In Parents, Teachers, Teachers' Resources, Understand Bullying

Students Bullying Teachers: A New Epidemic

Students Bullying Teachers A New Epidemic

Fifty years ago students who acted out in class might be made to wear a dunce’s cap or even be beaten. In today’s schools, this is not acceptable, thankfully. However, children can feel the need to push boundaries in order to find teachers’ limits. They find satisfaction in challenging teachers mentally, socially, and physically. This article is about when this sort of behavior goes too far. Read on to learn about the trend of students bullying teachers!


Student Bullies

In schools today teachers can struggle to keep control of a classroom full of students. Technology has shifted the balance of power in favor of the students, who can go home and ruin their teacher’s reputation very easily by using social media, texting and instant messaging. They may spread rumors to their school friends and others about the teacher. There are many things that older students can do in order to take advantage of the teacher, not only in the classroom but also in their everyday lives. This can cause teachers to fear their jobs, and fear going out in public. There are countless social media pages set up simply to embarrass and harass teachers and other faculty members in schools.

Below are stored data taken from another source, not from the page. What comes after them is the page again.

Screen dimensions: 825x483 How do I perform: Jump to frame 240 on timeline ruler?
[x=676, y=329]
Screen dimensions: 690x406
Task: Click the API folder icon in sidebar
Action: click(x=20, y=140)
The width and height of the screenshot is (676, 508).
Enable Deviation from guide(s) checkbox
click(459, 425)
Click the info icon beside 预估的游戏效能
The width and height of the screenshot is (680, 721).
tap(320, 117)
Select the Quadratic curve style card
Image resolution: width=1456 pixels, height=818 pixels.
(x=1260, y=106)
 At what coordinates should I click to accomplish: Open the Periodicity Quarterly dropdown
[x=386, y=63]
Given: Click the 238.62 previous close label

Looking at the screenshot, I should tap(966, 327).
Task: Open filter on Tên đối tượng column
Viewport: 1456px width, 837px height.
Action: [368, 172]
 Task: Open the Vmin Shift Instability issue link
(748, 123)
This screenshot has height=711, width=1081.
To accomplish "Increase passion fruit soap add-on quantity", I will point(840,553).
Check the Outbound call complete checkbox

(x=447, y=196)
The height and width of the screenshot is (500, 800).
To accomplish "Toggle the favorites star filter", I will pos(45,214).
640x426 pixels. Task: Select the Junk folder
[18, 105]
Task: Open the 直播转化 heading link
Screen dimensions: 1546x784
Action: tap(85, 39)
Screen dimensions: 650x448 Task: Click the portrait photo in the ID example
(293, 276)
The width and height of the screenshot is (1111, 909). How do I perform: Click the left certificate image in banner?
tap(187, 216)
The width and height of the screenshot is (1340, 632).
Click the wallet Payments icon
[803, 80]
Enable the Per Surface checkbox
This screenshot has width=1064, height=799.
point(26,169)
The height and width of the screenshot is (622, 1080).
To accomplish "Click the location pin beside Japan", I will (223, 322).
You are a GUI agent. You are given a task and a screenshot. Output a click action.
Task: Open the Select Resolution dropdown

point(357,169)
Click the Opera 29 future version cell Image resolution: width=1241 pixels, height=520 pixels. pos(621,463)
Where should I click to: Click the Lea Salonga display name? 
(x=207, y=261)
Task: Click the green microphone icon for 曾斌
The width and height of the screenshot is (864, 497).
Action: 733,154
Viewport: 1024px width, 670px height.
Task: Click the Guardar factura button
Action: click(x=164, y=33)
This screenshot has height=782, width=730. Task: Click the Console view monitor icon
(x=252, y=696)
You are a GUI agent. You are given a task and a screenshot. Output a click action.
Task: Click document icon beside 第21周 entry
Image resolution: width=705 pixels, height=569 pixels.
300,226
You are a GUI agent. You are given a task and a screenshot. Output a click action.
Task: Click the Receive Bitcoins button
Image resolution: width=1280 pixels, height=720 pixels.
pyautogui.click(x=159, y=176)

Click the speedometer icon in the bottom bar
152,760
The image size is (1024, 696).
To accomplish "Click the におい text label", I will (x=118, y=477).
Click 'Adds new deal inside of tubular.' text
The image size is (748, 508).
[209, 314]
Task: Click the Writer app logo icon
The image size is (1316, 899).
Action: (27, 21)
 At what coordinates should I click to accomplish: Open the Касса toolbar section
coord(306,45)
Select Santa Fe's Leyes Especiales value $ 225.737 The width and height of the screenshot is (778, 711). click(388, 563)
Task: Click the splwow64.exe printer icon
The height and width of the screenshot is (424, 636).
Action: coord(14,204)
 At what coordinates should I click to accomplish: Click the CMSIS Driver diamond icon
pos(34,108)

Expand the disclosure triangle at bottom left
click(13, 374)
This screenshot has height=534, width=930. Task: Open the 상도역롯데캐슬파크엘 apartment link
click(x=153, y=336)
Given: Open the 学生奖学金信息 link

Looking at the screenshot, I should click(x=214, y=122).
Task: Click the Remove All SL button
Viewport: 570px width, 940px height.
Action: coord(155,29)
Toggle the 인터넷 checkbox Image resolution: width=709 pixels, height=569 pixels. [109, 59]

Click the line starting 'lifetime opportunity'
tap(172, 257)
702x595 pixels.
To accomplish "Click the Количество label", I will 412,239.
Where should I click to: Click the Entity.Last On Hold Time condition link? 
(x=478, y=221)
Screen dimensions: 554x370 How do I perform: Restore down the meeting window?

We hear a lot in the news and in schools about bullying. We are trained to recognize the signs of our children being bullied, such as moodiness, withdrawing from family and friends, not wanting to talk about school, anxiety, and loss of appetite. We are quick to run to administration and teachers when we fear that our child is being bullied. There are even “No Tolerance for Bullying” signs and “Bully Free Zone” signs around our schools.

We are trained by the media and our communities to look out for, and prevent, bullying. However, what we fail to recognize is that our children are not the only ones being bullied. There are thousands of cases of students bullying teachers around the country. In many cases, high-school students and their parents are intentionally intimidating the teachers when they are not satisfied with a grade, or when the need for discipline arises. This is rapidly becoming a serious concern for high-school teachers. In many countries, it has become harder for governments to persuade people to join the teaching profession. Part of the reason for this may be the intense pressure that comes from feeling powerless to control the children for which you are responsible.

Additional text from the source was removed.